## Supplied passage

(begin)

Hi John,
Thanks for the detailed answer, this gives me a good starting point to look into.
I was also wondering if you could give an idea (in terms of %ge) the overhead one can expect with such an instrumentation. I want something really lightweight and simple which can possible be applied to production systems, so overhead is a concern.
I don't really know what the overhead would be (I'm terrible at guessing these things), but I imagine it would degrade performance sufficiently that at least some people would consider it too slow for production.
On a related note, we built a dynamic tracing tool called giri which records, in a file, the execution of functions and basic blocks. The code is available from the llvm.org SVN repository (https://llvm.org/svn/llvm-project/giri/trunk) but is not actively maintained at present.
There are a few ideas from the Giri work that you may find useful:
1) We used mmap() to map the log file into application memory instead of using the write() system call to write data to the log. Using mmap() should improve performance because the OS doesn't have to copy the data between user-space and kernel-space; instead, when you unmap or msync the virtual page, the OS kernel just dumps the data to disk directly.
2) A significant issue with giri was controlling how much RAM the instrumentation used. We opted to build giri so that it would mmap() part of the log file into memory, write it that memory, and then unmap that region of the log and map in the next. Since RAM is always faster than disk, we found that if we let the OS sync the data to disk asynchronously whenever it wanted, we would exhaust memory and slow things down. What we opted to do instead was to make the unmap synchronous, meaning that all data would be written to disk before proceeding to the next section of the log. This made controlling the memory consumption easier.

(end)

## Data

(begin)

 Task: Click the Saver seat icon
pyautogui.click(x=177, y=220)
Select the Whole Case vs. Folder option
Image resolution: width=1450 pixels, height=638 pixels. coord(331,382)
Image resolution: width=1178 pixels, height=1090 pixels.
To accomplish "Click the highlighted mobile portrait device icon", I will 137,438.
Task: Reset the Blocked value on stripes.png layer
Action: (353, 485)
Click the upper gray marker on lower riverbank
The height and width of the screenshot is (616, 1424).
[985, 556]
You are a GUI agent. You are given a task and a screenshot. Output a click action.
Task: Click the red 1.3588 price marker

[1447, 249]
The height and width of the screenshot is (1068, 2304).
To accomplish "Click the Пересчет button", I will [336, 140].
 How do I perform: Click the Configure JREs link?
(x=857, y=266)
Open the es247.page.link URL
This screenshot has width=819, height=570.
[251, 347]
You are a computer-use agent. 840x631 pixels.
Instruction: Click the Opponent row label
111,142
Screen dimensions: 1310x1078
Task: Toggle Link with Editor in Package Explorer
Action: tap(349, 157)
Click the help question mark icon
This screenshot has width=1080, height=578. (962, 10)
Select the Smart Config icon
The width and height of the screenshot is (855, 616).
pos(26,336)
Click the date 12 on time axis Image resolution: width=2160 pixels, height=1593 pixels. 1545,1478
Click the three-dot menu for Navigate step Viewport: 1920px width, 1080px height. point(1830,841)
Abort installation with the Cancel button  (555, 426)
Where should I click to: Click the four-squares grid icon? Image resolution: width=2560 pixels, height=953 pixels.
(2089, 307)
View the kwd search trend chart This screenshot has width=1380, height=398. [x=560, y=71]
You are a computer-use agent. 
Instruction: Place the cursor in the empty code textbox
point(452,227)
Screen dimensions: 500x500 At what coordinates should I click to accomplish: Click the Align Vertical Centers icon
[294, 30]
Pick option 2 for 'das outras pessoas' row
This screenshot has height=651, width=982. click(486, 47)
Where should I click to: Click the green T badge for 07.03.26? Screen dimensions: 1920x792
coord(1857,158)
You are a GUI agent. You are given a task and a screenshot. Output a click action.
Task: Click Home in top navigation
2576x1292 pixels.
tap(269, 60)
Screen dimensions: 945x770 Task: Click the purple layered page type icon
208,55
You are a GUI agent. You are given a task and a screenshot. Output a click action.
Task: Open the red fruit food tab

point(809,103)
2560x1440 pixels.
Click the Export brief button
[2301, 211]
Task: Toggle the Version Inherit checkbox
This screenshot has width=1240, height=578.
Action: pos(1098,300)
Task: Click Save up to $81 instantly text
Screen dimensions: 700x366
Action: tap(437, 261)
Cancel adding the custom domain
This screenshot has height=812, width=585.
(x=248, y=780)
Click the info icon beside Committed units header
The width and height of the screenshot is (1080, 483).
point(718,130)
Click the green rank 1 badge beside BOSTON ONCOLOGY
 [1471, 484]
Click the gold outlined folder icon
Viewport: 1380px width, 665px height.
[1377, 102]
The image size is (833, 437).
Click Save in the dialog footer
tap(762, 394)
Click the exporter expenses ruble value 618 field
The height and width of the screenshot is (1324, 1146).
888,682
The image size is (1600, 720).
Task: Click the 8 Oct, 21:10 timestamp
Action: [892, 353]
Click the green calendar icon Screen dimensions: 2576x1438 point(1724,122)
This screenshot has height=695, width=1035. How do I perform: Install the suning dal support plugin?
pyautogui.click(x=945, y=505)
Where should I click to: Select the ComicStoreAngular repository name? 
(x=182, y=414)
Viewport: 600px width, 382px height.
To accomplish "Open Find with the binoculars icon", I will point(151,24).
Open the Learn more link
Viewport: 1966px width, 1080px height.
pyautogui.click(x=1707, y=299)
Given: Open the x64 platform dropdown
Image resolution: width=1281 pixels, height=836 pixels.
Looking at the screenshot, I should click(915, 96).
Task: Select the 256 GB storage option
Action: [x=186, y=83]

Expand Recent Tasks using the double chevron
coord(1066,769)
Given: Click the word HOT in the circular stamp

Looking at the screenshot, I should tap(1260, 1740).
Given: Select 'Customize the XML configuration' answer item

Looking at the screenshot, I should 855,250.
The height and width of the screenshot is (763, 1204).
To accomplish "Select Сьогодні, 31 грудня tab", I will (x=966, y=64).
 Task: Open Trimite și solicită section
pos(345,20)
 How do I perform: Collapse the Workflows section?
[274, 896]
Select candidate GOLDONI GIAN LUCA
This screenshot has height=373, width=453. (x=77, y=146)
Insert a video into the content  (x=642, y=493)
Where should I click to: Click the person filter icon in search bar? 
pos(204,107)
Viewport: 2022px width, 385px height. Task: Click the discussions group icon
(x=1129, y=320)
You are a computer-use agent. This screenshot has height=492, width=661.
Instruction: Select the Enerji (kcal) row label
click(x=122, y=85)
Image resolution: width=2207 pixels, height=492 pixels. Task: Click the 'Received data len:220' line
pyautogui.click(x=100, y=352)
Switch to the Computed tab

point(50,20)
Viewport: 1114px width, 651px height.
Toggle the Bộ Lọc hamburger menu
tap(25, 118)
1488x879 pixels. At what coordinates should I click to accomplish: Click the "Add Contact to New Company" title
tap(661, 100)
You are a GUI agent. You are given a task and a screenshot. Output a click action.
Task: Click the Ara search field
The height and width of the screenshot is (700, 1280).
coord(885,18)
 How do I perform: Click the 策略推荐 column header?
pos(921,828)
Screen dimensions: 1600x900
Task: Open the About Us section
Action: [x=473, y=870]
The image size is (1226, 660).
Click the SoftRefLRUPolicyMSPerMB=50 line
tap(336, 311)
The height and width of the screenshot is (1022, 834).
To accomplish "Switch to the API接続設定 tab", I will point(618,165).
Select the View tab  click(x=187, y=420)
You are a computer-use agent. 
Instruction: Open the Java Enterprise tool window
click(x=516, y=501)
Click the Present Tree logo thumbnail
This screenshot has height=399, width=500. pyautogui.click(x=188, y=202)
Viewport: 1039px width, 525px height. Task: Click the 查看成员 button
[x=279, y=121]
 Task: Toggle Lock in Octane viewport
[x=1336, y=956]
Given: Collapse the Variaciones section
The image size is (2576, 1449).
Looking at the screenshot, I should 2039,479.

(end)

## Problem to work on
Write out the tracing discussion above, word for word, from "On a related" down to "to disk directly.".

## Complete output
On a related note, we built a dynamic tracing tool called giri which records, in a file, the execution of functions and basic blocks. The code is available from the llvm.org SVN repository (https://llvm.org/svn/llvm-project/giri/trunk) but is not actively maintained at present.
There are a few ideas from the Giri work that you may find useful:
1) We used mmap() to map the log file into application memory instead of using the write() system call to write data to the log. Using mmap() should improve performance because the OS doesn't have to copy the data between user-space and kernel-space; instead, when you unmap or msync the virtual page, the OS kernel just dumps the data to disk directly.